→ Objectif indiqué 1: Traduisez en anglais la phrase « Fermer une route ne règlera pas le problème. », tirée de l'extrait sur l'accord migratoire avec la Turquie.
→ Objectif indiqué 2: D'après l'extrait sur l'accord migratoire avec la Turquie, quel groupe a demandé et obtenu la création d'une mission d'information ?
→ Objectif indiqué 3: Poursuivez, s'il vous plaît, le texte sur l'accord migratoire avec la Turquie à la suite de sa dernière phrase.

Le fait est que le moment est loin d'être le meilleur pour passer un accord avec la Turquie. Peut-on réellement faire confiance à M. Erdogan ? La pression va être très forte sur la contrepartie des visas. Car la question fondamentale, pour le président turc, n'est pas celle des trois ou six millions d'euros promis, mais bien celle-là. La France sera-t-elle à même d'y résister ? Nous verrons.
Quelle sera l'efficacité d'un accord par lequel on traite l'effet sans traiter la cause ? Fermer une route ne règlera pas le problème. On va très probablement voir se rouvrir la route libyenne, à un moment où la Libye a besoin de stabilité, mais aussi se développer la route de l'Adriatique, sans parler d'autres voies que l'on ne soupçonne pas encore. Faudra-t-il, à chaque fois, trouver un accord avec des pays qui sont loin de partager nos valeurs ?
Quant aux modalités de cet accord, elles ont de quoi surprendre. Échanger un migrant contre un autre dans le respect du droit international, selon un traitement individualisé ? C'est là une idée qui demandera beaucoup d'investissement et de temps.
Pour toutes ces raisons, le groupe CRC a demandé et obtenu la création d'une mission d'information, qui se mettra en place à la fin du mois. Il ne s'agit pas de donner des leçons, mais de permettre au Parlement de jouer son rôle de contrôle. On sent bien que cet accord ne suffira pas à régler la question et qu'il faut approfondir sérieusement la réflexion.
Je partage beaucoup des inquiétudes exprimées et m'inquiète de l'effet contagieux sur les pays des Balkans candidats à l'adhésion. Alors qu'ils ont à juste titre le sentiment d'avoir été laissés un peu seuls face à l'afflux de réfugiés, ils nous voient traiter avec la Turquie sans poser beaucoup d'exigences.

→ Informations enregistrées:

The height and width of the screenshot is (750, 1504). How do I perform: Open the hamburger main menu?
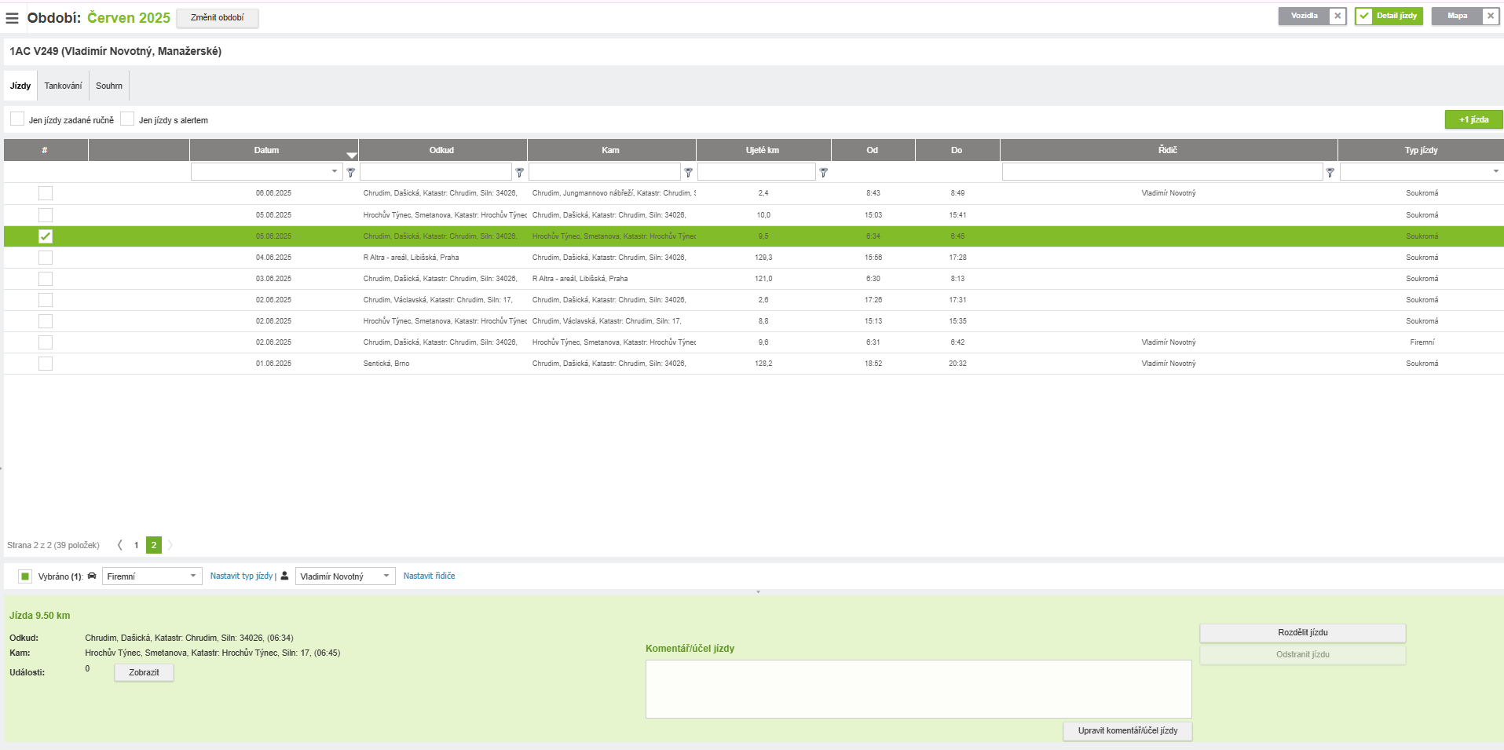tap(12, 18)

→ Réponse finale 1: Closing one route will not solve the problem.

→ Réponse finale 2: Le groupe CRC.

→ Réponse finale 3:
Fermer les yeux en demandant à la Grèce de considérer la Turquie comme un pays tiers sûr, où l'on peut tranquillement renvoyer un certain nombre de réfugiés, revient à considérer que la situation interne de la Turquie n'est pas si dramatique que cela. Si l'on n'est pas ferme sur l'État de droit, comment, après cela, adresser des remarques à la Hongrie ou à la Pologne ? La realpolitik, c'est constater des différences tout en identifiant des intérêts communs avec l'autre partie, permettant d'agir de concert. Or, cet accord fait tout le contraire. Chaque entité a intérêt à l'accord, certes, mais pour des raisons différentes et avec des objectifs différents. Cela ne fera qu'aggraver les incompréhensions. Il suffit de comparer ce qui s'écrit dans la presse européenne sur la Turquie et ce qui s'écrit dans la presse turque sur l'Europe pour comprendre que l'on diverge de plus en plus. Ce que disent de l'accord les responsables turcs est préoccupant. Comment, face à de tels décalages, espérer régler ensemble un problème ? Sans compter que pour les Balkans, il est d'autant plus déconcertant de constater que la même semaine où cet accord est signé, la Cour pénale internationale acquitte M. Vojislav Seselj.
Il reste que cela se conjugue pour créer une situation qui ne va pas aider les Balkans à progresser vers l'Union européenne.
Quant aux modalités de l'accord, elles me semblent faire bon marché d'un certain nombre de principes attachés au droit d'asile. Le rapprochement familial pourra être remis en cause, en Allemagne ; les recours ne seront pas suspensifs ; les demandeurs d'asile en Grèce sont de fait enfermés dans des camps. Il y aurait bien des choses à dire sur les conditions dans lesquelles tout cela se met en place.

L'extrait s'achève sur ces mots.